What you are asked to do ▸
Rescale the records below by writing out all their lines again, requests included, with every coordinate in the answers multiplied by 2.1 and rounded to a whole number, halves going up. Leave the pictures out of your answer.

*****

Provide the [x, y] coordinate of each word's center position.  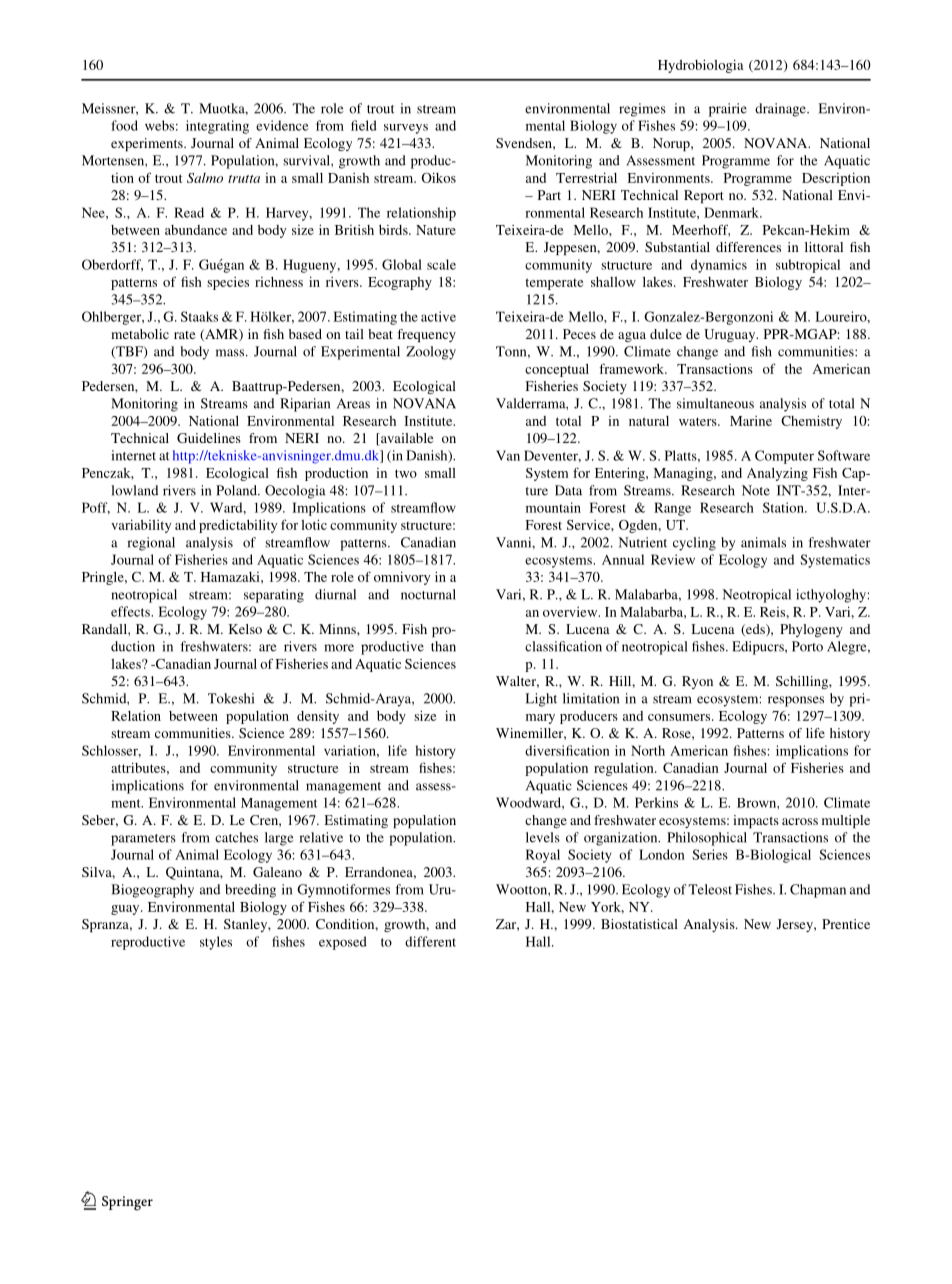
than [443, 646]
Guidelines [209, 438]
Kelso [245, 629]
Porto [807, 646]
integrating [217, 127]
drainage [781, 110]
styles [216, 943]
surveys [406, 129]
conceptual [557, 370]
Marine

*****

Response ▸
Provide the [x, y] coordinate of each word's center position.  
than [930, 1357]
Guidelines [439, 920]
Kelso [515, 1321]
Porto [1695, 1357]
integrating [456, 267]
drainage [1640, 231]
styles [454, 1980]
surveys [853, 271]
conceptual [1170, 777]
Marine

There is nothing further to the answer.